TASK OBJECTIVE → Only what runs from the line with "Task: Click the 'Datenschutz" to the end of the data should appear in the answer, exactly as written and without pictures.

RECORDS TO PROCESS →
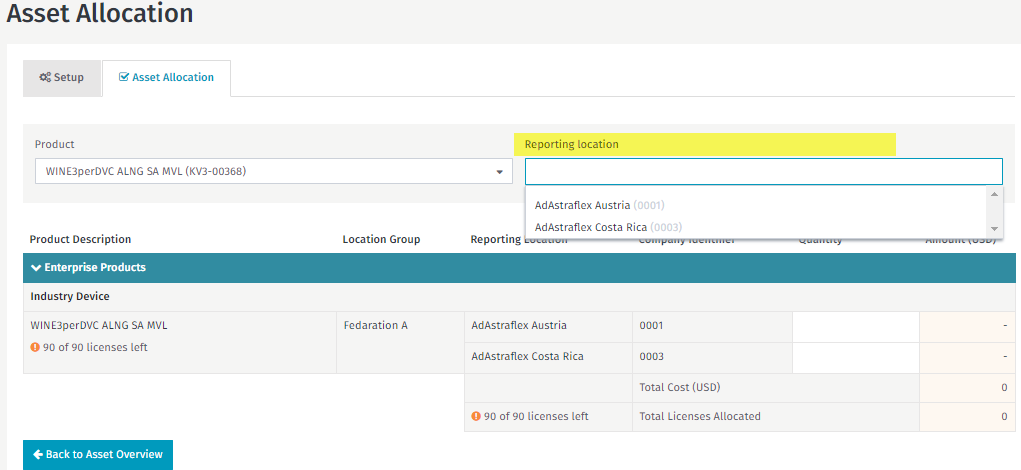The height and width of the screenshot is (470, 1021).
Task: Click the Location Group column header
Action: click(381, 240)
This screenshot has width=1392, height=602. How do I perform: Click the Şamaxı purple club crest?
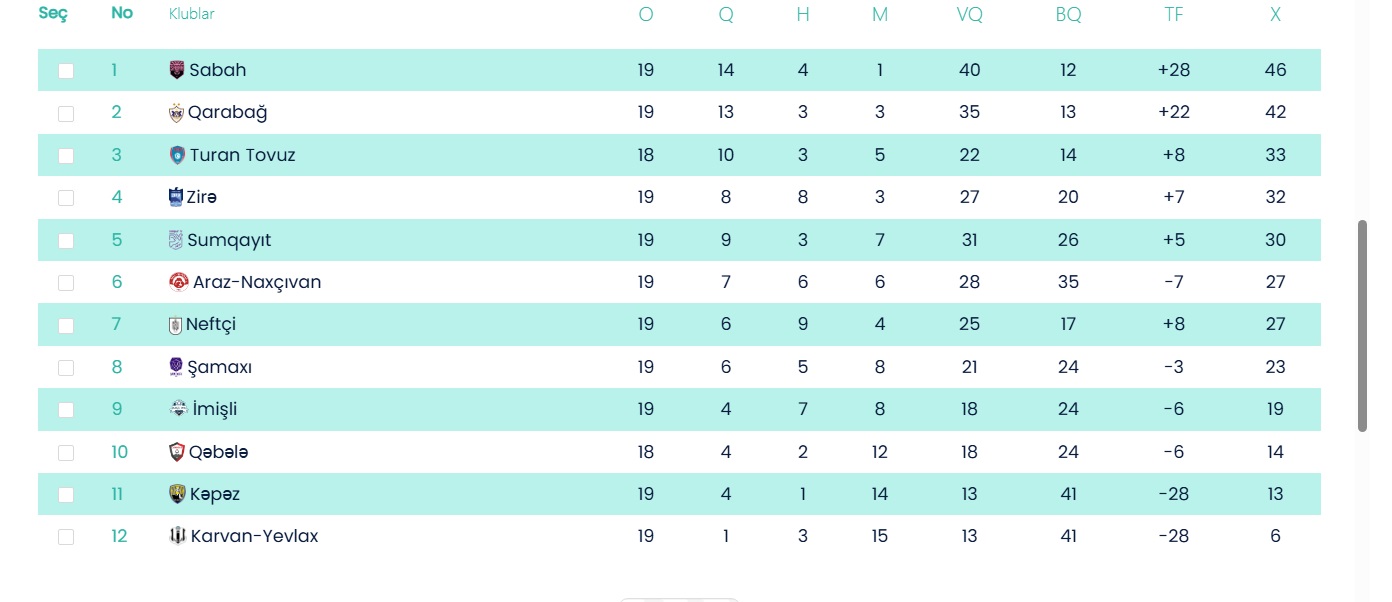point(177,367)
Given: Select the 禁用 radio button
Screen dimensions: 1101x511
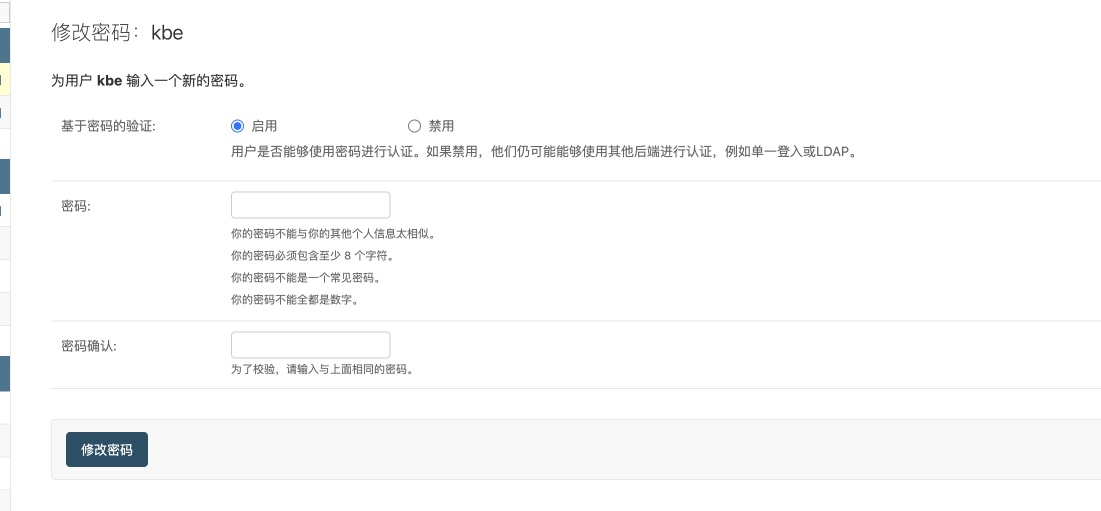Looking at the screenshot, I should click(414, 126).
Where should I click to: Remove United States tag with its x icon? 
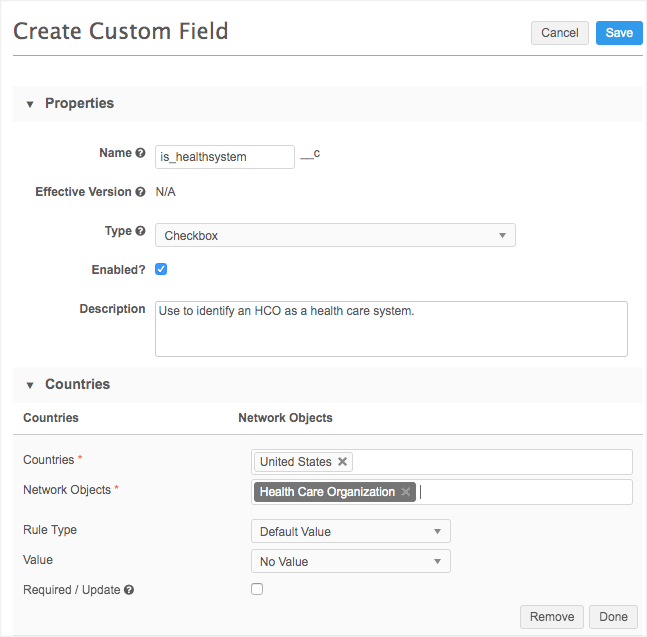coord(343,462)
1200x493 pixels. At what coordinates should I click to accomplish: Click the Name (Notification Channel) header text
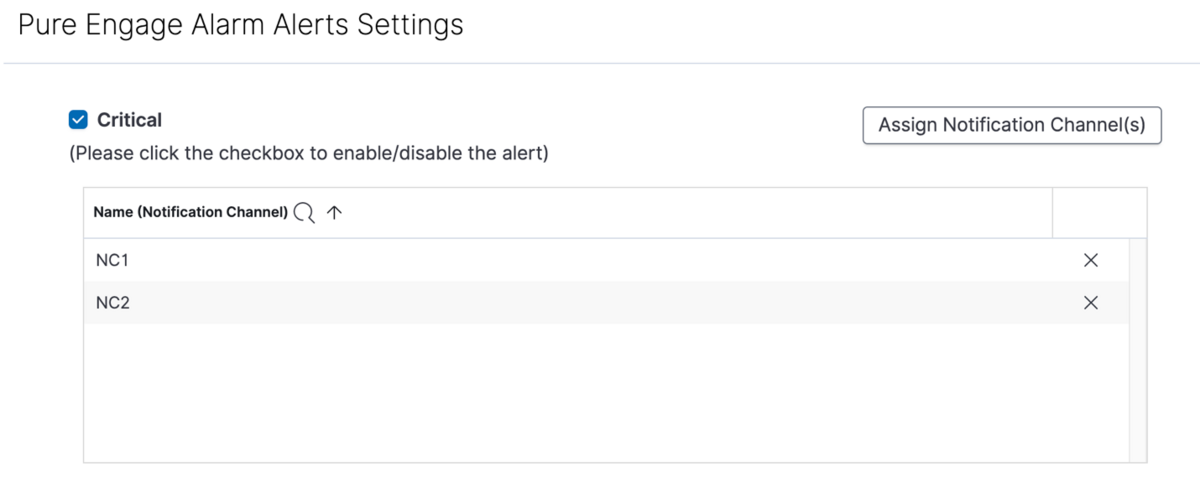(190, 212)
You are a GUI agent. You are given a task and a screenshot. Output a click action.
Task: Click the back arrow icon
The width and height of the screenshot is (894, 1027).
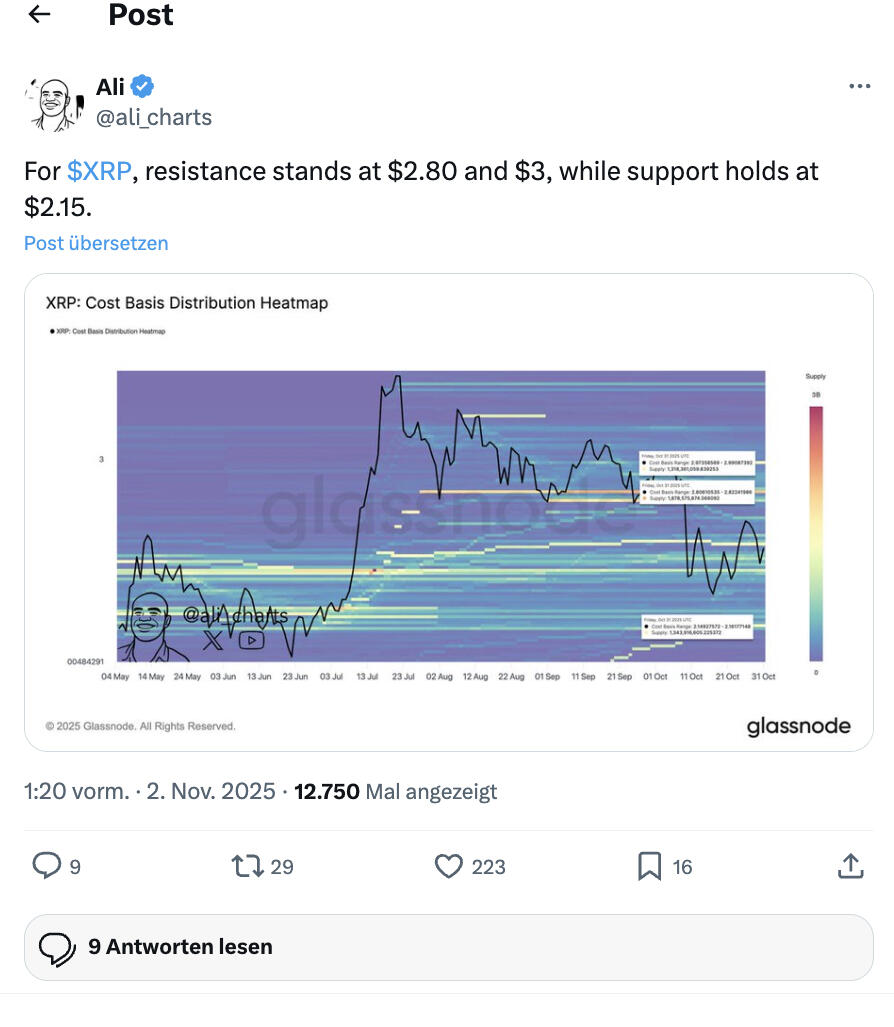(39, 15)
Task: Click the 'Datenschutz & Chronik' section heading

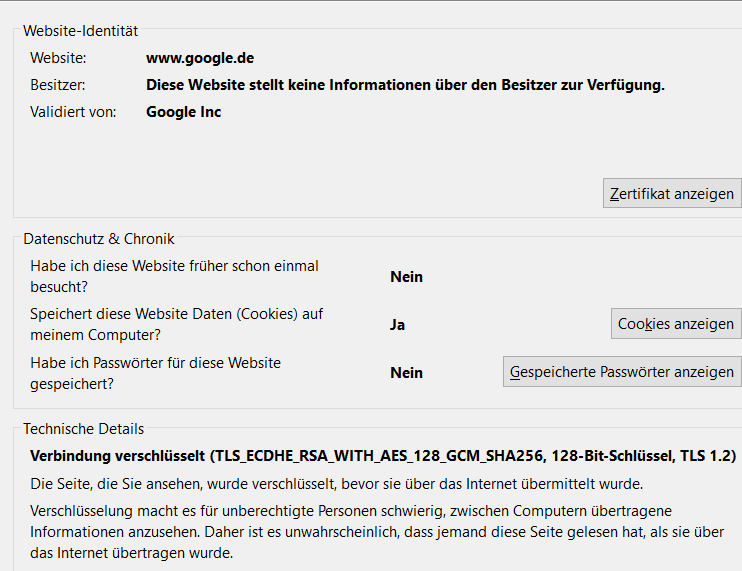Action: 98,239
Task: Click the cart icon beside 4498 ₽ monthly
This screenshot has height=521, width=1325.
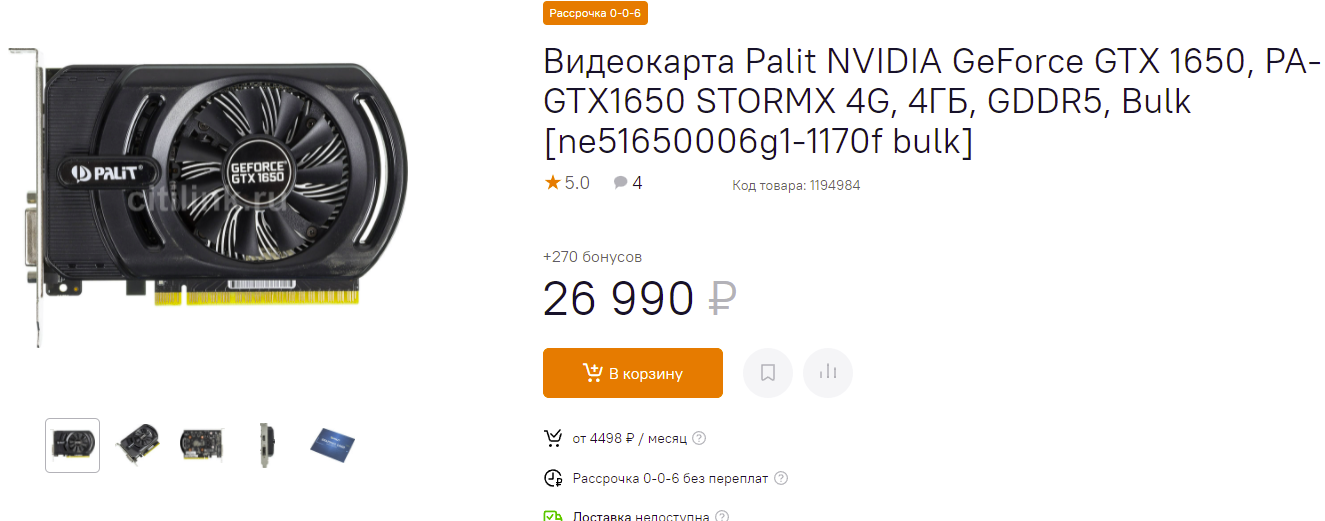Action: click(553, 438)
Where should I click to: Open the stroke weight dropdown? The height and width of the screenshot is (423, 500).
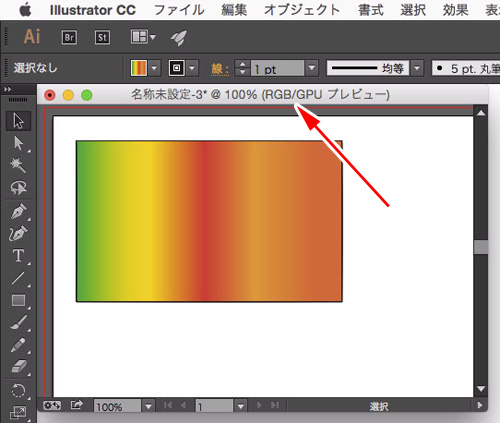click(312, 68)
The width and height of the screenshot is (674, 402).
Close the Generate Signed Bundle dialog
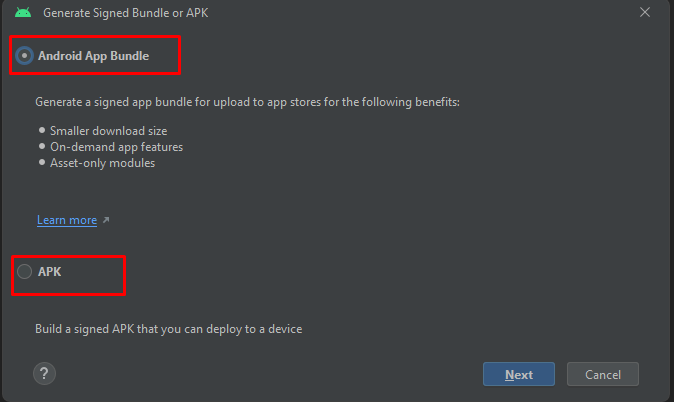click(647, 12)
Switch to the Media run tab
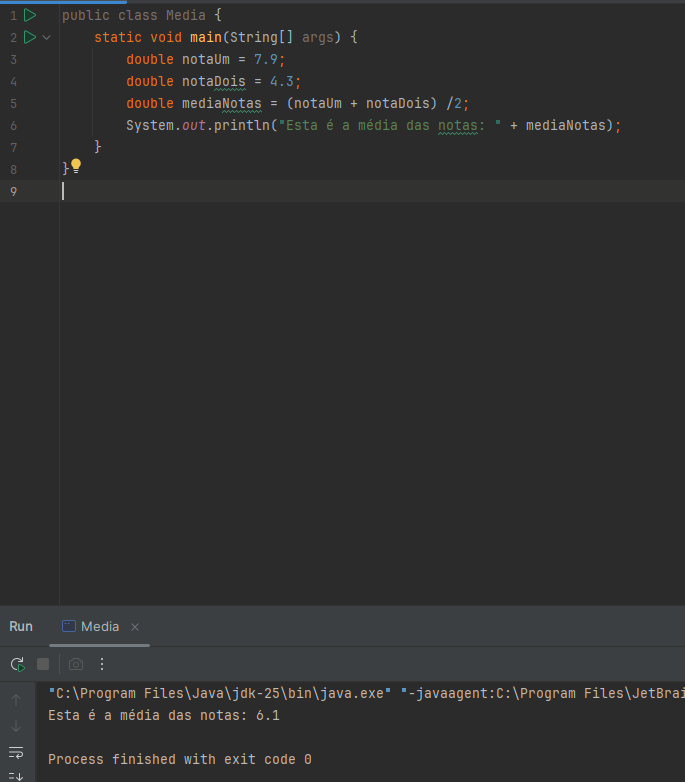The height and width of the screenshot is (782, 685). (99, 626)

TASK ANSWER →
Task: Click the 'Datenschutz & Chronik' section heading

Action: 98,239
Task: Click the cart icon beside 4498 ₽ monthly
This screenshot has height=521, width=1325.
Action: click(553, 438)
Where should I click to: Open the stroke weight dropdown? The height and width of the screenshot is (423, 500).
click(312, 68)
The width and height of the screenshot is (674, 402).
Close the Generate Signed Bundle dialog
click(647, 12)
Switch to the Media run tab
The height and width of the screenshot is (782, 685). (99, 626)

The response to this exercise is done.